According to a press release, the developers approached the owners of Uncle Willie’s in 2018 to buy their land. The family refused to sell their building or their air rights—a term in real estate describing the space above a property’s surface. Construction started in 2020.
The family claims that large cranes worked above the restaurant and that dust and debris fell into the back patio, which doubled as a cooking and dining area. Workers set up temporary nets to catch material, but the restaurant was also allegedly affected by loud construction noise and a freezing wind tunnel.

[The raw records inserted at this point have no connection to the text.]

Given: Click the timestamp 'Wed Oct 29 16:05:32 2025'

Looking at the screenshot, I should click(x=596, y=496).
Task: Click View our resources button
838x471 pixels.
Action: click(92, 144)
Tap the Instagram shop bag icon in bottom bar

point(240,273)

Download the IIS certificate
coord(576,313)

To underscore the safety threat posed by the construction, Jones and Fried presented a table loaded with materials they said fell off the building into the restaurant area. These scraps included a box cutter with an extended blade, a heavy metal panel with an exposed screw, and various pieces of plastic.
“This would have killed one of us,” Jones said, holding up the metal panel.

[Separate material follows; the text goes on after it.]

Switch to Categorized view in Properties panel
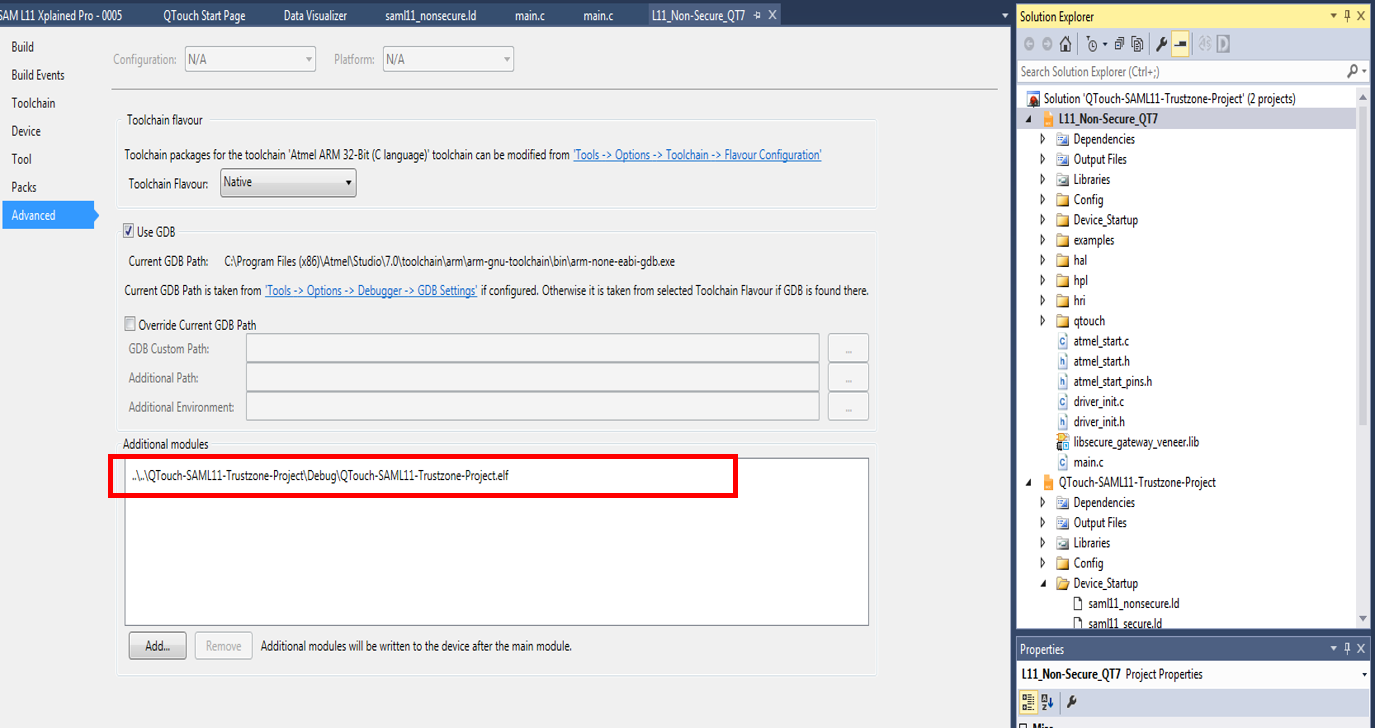Viewport: 1375px width, 728px height. pyautogui.click(x=1028, y=702)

Jones says that Hawkins offered them $5,000 for the air rights around their property and to install support infrastructure for the construction. He said Lewis Wolff, the Hawkins Way partner and former A’s owner, previously spoke with the family about selling their property but didn’t describe the potential impact the project would have on them.
Jones claims the recklessness of the developer and construction firm destroyed his family’s livelihood and his parents’ health. His father recently passed away. Fried told The Oaklandside that Thomas, Jones’ mother and a plaintiff in the lawsuit, died shortly after the press conference. She had been battling cancer.
“It’s sad because not a lot of African American businesses are around in Oakland anymore because of big development,” Jones said during the press event.
An uncertain future for downtown’s Black-owned businesses
Like other cities in the Bay Area, Oakland’s downtown experienced a severe economic crunch during the COVID-19 pandemic. Business travelers and office workers stayed home, forcing many local shops to shutter. According to data reported by the San Francisco Chronicle last month, the office vacancy rate downtown is nearly 29%, compared to nearly 11% pre-pandemic. Mayor Sheng Thao is eager to attract more companies to Oakland that can increase the city’s tax base. The City Council may approve a plan later this year to encourage more development downtown.
Some tenants in the Black Arts Movement Business District are concerned that Oakland’s economic recovery could come at their expense. During a Planning Commission meeting in May, dozens of residents showed up to express outrage over a proposed tower project that would be adjacent to Geoffrey’s Inner Circle, a jazz club located just a few blocks from Uncle Willie’s on 14th Street.
Geoffrey Pete, the founder and owner of the club, claims the tower will block the natural light his building has enjoyed for over 30 years. He has also argued that the project will remove a parking lot that many of his elderly customers rely on to gain access to the club. At a Planning Commission meeting on May 17, Pete noted that his venue is in a building that once housed the famous Athenian Nile Club, and he fears for its existence.
“This building poses a grave danger to the historic building next to it,” Pete said at the meeting. He did not immediately respond to requests for comment.
The Oakland Planning Commission approved two potential projects for the site for which developer Tidewater Capital submitted applications. The development requires approval from the City Council. In a letter to the Oakland Planning and Building Department, Tidewater said its proposal is consistent with the zoning requirements for the Black Arts Movement Business District and that it has received support from several community stakeholders.
Succatti Shaw, a resident whose grandmother used to go to Pete’s club to listen to jazz, said Black residents are at risk of displacement.
“It would behoove all of you to not have the blood on your hands of decimating the Black culture and the Black people that are left in this city,” Shaw said.